▶ **Passage provided**
********************
Tuesday, October 14, 2008

More on the Chicago Machine

According to David Freddoso in the Wall Street Journal, it seems that Senator Obama had a chance to back a bipartisan reform effort in Cook County in Illinois, and chose instead to vote for a Chicago political machine hack who was well known as corrupt:
In the 2006 election, reformers from both parties attempted to end the corruption in Chicago's Cook County government. They probably would have succeeded, too, had Mr. Obama taken their side. Liberals and conservatives came together and nearly ousted Cook County Board President John Stroger, the machine boss whom court papers credibly accuse of illegally using the county payroll to maintain his own standing army of political cronies, contributors and campaigners.

The since-deceased Stroger's self-serving mismanagement of county government is still the subject of federal investigations and arbitration claims. Stroger was known for trying repeatedly to raise taxes to fund his political machine, even as basic government services were neglected in favor of high-paying county jobs for his political soldiers.

When liberals and conservatives worked together to clean up Cook County's government, they were displaying precisely the postpartisan interest in the common good that Mr. Obama extols today. And Mr. Obama, by working against them, helped keep Chicago politics dirty. He refused to endorse the progressive reformer, Forrest Claypool, who came within seven points of defeating Stroger in the primary.

After the primary, when Stroger's son Todd replaced him on the ballot under controversial circumstances, a good-government Republican named Tony Peraica attracted the same kind of bipartisan support from reformers in the November election. But Mr. Obama endorsed the young heir to the machine, calling him -- to the absolute horror of Chicago liberals -- a "good, progressive Democrat."

Mayor Richard M. Daley -- who would receive Mr. Obama's endorsement in 2007 shortly after several of his top aides and appointees had received prison sentences for their corrupt operation of Chicago's city government -- was invested in the Stroger machine's survival. So was every alderman and county commissioner who uses the county payroll to support political hangers-on. So was Mr. Obama's friend and donor, Tony Rezko, who is now in federal prison awaiting sentencing after being convicted in June of 16 felony corruption charges. Rezko had served as John Stroger's finance chairman and raised $150,000 for him (Stroger put Rezko's wife on the county payroll).
Once again, we see the central role of Obama's money man Tony Rezko, who is one of the bagmen for the Chicago Machine.
********************
▶ **Data shown**

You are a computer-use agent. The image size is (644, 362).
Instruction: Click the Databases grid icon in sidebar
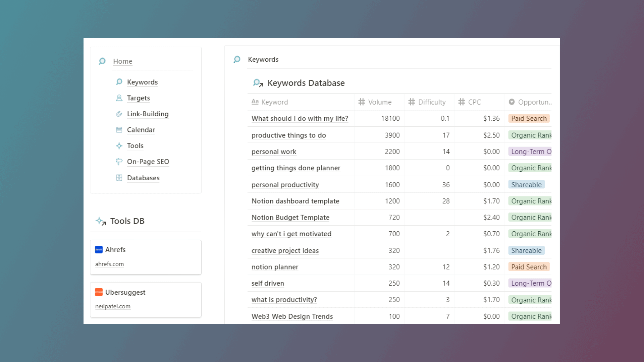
********************
▶ **Problems to work on**
a - In the post on the Chicago Machine, by how many points did Forrest Claypool fall short of defeating Stroger in the primary?
b - Print the part of the Chicago Machine post starting with "More on the" and going on through "contributors and campaigners.".
The listing comes from a different source than the post on the Chicago Machine.

▶ **Solved problems**
a - Seven points.

b -
More on the Chicago Machine

According to David Freddoso in the Wall Street Journal, it seems that Senator Obama had a chance to back a bipartisan reform effort in Cook County in Illinois, and chose instead to vote for a Chicago political machine hack who was well known as corrupt:
In the 2006 election, reformers from both parties attempted to end the corruption in Chicago's Cook County government. They probably would have succeeded, too, had Mr. Obama taken their side. Liberals and conservatives came together and nearly ousted Cook County Board President John Stroger, the machine boss whom court papers credibly accuse of illegally using the county payroll to maintain his own standing army of political cronies, contributors and campaigners.